This beautiful kitten is KeeKee and she will be helping to make her lucky guardian happy. As you can see, she is kickin’ back and adoring the photographer. Enough of that. Here we go for the tips:
- The first thing to know is the cat’s “Love Language”. This isn’t very hard. Anyone can do it. Ready for this: it is what they call “The Slow Blink”. Get down to your cats level and blink very slowly. Do it again…and again, until he returns that seductive blink.

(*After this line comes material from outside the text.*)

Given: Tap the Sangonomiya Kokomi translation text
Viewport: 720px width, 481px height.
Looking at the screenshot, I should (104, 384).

- Body Language: we all have body language; you know, like when a person leans towards the speaker, it means that whoever is talking has the full attention of the listener, whereas leaning back with their arms crossed in front of them generally means that the listener is turned off by the speaker or he might not agree with what he is hearing. Well, believe it or not, your cat speaks with his own special language. He says volumes with the position of his tail. The cat’s greets you by hold his tail high in the air.

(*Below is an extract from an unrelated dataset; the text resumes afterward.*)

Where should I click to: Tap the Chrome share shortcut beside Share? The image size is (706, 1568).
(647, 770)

- When your cat’s tail is held high and the is tip curled, he is telling you that he wants to come to you, but he’s a bit unsure. A slight twitch at the tip of that tail means he’s starting to get over-stimulated. Backoff. When you discipline your cat and he twitches his whole tail once as he walks away, that’s his way of talking back. When your cat’s tail in twitching fast and furiously, watch out! You’ve got a mad cat on your hands.

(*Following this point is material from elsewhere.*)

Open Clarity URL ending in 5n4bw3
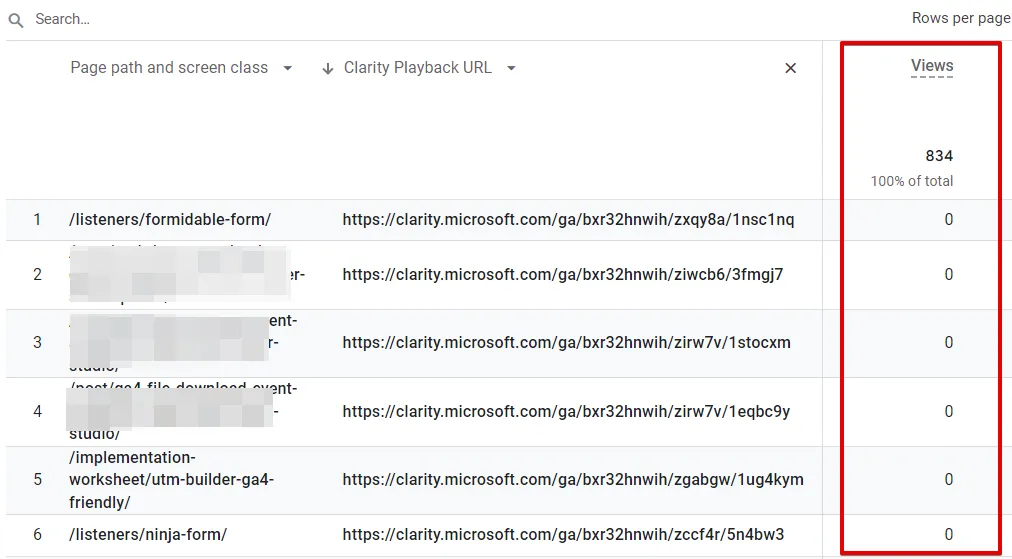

- The way that cats greet other cats is by bumping noses. You can replicate this by, again, crouching down to his level, curling your index finger and slowly reach out and gently touch his nose.
- Happy times, i.e. dinnertime, playtime, etc., call for happy voice. Use your high-pitched, sing-song voice.
- . One thing I do when my cat, who is a 25 lb. bruiser, sits on me, is to say, in a stern voice, “Ow”, and he gets off of me. Now granted, this may not work the first time you try it, but don’t give up.
Cats are smart animals and they catch on fast, as long as you speak their language.